Integrated computational strategies for Polypharmacological profiling and identification of anti-inflammatory targets in Rungia pectinata L.

作者信息

Zaheen Alaiha, Rajkhowa Sanchaita, Al-Hussain Sami A, Zaki Magdi E A

机构信息

Centre for Biotechnology and Bioinformatics, Dibrugarh University, Dibrugarh, India.

Department of Chemistry, Imam Mohammad Ibn Saud Islamic University (IMSIU), Riyadh, Saudi Arabia.

出版信息

J Cell Mol Med. 2024 Dec;28(23):e70158. doi: 10.1111/jcmm.70158.

DOI:10.1111/jcmm.70158
PMID:39629503
原文链接:https://pmc.ncbi.nlm.nih.gov/articles/PMC11615512/
Abstract

Rungia pectinata L. is an ethnomedicinal herb belonging to the Acanthaceae family and it presents a promising avenue for medicinal exploration, deeply rooted in traditional practices. Earlier research has demonstrated that the herb can effectively relieve the classic symptoms of inflammation. Nevertheless, comprehensive studies into the mechanisms underlying R. pectinata's beneficial impact on inflammation pathways, remain scarce. Hence, we employed an integrated approach combining network pharmacology, molecular docking and molecular dynamics simulations to explore the mechanisms underlying R. pectinata's anti-inflammatory activity. For this study, seven inflammation-related active ingredients were identified among 38 candidates, revealing 22 intersecting genes associated with inflammation. Protein-protein interaction (PPI) networks revealed three therapeutic targets: IL1B, PTGS2 and SRC. GO and KEGG pathway enrichment analyses indicated that the effects of R. pectinata are mediated by genes related to inflammation and cancer.
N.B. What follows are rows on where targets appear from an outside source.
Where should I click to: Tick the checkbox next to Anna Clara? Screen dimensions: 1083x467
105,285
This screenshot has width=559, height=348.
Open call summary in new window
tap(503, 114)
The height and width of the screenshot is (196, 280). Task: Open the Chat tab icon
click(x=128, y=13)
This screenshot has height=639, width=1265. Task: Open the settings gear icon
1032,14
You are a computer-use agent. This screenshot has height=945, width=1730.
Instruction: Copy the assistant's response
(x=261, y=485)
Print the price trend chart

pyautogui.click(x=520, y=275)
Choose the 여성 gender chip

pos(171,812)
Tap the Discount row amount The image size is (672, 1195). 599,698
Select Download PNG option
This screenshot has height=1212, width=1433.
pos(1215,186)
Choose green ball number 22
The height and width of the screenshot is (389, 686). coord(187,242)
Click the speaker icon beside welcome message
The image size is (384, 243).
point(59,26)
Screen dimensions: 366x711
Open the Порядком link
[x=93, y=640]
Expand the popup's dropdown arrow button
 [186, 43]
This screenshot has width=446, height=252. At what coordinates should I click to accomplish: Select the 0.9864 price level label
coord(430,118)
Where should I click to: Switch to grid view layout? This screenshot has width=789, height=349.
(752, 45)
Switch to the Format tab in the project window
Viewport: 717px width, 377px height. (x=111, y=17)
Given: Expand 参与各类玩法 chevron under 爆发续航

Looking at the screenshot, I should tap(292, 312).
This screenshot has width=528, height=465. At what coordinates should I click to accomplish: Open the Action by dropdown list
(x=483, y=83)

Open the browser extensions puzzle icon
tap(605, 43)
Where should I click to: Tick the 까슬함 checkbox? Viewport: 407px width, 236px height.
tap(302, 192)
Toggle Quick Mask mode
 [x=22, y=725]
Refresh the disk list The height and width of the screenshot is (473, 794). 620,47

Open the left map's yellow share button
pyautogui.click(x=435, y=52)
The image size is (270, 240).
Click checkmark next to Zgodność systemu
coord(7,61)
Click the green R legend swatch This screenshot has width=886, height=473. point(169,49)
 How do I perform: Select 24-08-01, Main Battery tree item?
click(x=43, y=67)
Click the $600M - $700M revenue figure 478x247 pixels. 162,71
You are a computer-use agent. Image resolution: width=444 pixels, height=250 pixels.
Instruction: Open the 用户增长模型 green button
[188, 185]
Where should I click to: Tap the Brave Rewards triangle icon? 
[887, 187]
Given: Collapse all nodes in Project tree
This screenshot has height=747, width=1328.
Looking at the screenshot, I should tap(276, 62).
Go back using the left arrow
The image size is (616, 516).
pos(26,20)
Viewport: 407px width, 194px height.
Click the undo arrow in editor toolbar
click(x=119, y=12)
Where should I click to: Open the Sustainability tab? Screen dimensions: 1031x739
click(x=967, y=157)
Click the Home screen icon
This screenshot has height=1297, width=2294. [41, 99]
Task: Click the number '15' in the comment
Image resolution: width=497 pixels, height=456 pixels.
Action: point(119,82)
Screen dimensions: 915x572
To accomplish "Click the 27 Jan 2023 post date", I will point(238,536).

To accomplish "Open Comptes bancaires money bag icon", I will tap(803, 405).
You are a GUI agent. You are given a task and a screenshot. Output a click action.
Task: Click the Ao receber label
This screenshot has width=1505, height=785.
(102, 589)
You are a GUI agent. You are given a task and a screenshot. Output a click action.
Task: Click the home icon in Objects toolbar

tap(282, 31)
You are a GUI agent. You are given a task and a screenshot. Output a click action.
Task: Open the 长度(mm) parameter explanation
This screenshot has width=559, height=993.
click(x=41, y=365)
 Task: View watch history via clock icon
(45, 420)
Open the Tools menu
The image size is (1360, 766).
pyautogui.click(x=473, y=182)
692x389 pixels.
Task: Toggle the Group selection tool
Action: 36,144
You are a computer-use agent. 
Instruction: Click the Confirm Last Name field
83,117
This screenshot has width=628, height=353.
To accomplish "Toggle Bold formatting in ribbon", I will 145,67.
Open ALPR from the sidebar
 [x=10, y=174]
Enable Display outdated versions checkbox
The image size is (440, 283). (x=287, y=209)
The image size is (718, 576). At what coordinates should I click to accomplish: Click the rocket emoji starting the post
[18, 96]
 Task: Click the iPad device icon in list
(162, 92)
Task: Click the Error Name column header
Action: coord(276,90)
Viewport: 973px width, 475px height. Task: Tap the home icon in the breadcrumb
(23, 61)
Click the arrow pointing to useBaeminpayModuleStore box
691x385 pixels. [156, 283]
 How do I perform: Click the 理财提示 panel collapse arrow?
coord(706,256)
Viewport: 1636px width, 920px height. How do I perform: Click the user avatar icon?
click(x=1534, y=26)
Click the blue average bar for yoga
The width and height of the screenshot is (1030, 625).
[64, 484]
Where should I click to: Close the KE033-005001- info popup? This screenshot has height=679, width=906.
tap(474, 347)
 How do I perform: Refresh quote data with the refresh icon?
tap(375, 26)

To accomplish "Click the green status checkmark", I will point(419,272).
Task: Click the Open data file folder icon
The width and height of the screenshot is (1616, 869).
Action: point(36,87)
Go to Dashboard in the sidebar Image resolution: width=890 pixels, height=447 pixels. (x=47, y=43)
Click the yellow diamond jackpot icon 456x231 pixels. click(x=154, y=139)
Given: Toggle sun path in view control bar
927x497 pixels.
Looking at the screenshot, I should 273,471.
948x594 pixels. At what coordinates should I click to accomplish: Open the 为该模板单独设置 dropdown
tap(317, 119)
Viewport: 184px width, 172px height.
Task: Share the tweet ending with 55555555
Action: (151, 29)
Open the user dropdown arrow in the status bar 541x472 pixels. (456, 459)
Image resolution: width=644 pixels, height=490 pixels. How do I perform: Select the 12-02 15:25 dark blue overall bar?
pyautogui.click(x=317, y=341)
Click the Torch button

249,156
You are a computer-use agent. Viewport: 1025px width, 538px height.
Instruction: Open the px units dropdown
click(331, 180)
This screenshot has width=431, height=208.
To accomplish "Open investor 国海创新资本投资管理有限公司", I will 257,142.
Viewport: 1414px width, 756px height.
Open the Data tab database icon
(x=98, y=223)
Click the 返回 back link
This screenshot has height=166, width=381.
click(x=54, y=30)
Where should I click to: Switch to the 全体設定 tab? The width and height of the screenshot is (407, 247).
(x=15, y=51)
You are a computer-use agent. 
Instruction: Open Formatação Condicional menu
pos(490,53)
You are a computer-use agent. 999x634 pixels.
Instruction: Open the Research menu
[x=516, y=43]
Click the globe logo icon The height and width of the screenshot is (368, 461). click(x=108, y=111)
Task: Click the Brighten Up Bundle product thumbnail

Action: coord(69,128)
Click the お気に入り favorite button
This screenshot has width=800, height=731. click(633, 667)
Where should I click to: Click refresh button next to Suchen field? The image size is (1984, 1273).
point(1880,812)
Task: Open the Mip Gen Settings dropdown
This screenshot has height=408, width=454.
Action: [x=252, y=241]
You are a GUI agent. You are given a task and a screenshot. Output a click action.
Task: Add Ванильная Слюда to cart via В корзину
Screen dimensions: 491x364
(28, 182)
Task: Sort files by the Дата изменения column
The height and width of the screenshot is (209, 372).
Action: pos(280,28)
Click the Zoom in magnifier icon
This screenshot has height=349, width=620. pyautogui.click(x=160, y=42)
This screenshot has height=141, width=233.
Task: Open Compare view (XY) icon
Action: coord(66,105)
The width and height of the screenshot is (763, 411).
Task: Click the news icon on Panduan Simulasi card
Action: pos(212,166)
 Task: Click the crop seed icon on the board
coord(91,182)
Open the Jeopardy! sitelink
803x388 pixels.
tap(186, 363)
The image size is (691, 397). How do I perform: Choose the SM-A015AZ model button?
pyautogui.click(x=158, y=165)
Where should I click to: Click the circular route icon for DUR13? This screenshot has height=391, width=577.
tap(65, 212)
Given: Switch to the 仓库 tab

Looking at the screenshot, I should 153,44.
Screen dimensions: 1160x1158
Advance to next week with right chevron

Molecular docking studies identified trans-nerolidyl formate and widdrol as lead compounds while molecular dynamics simulations indicated stable compound-target complexes, with MM-PBSA calculations showing superior free energy values for SRC, suggesting implications in cancer pathways. Overall, this study offers valuable insights into the anti-inflammatory effects of R. pectinata, which may be mediated through key pathways involved in inflammation and cancer. This highlights the potential of R. pectinata in both anti-inflammatory and anticancer therapies. However, further experimental validation is necessary to confirm these findings.

摘要

鸡冠爵床是一种属于爵床科的民族药用草本植物,它为药物探索提供了一条有前景的途径,深深植根于传统实践。早期研究表明,这种草药能有效缓解炎症的典型症状。然而,对鸡冠爵床对炎症途径有益影响的潜在机制的全面研究仍然很少。因此,我们采用了网络药理学、分子对接和分子动力学模拟相结合的综合方法,以探索鸡冠爵床抗炎活性的潜在机制。在本研究中,在38种候选成分中鉴定出7种与炎症相关的活性成分,揭示了22个与炎症相关的交叉基因。蛋白质-蛋白质相互作用(PPI)网络揭示了三个治疗靶点:IL1B、PTGS2和SRC。基因本体(GO)和京都基因与基因组百科全书(KEGG)通路富集分析表明,鸡冠爵床的作用是由与炎症和癌症相关的基因介导的。分子对接研究确定了反式橙花叔醇甲酸酯和威德酚为先导化合物,而分子动力学模拟表明化合物-靶点复合物稳定,MM-PBSA计算显示SRC具有更高的自由能值,表明其在癌症通路中的作用。总体而言,本研究为鸡冠爵床的抗炎作用提供了有价值的见解,其抗炎作用可能是通过参与炎症和癌症的关键途径介导的。这突出了鸡冠爵床在抗炎和抗癌治疗中的潜力。然而,需要进一步的实验验证来证实这些发现。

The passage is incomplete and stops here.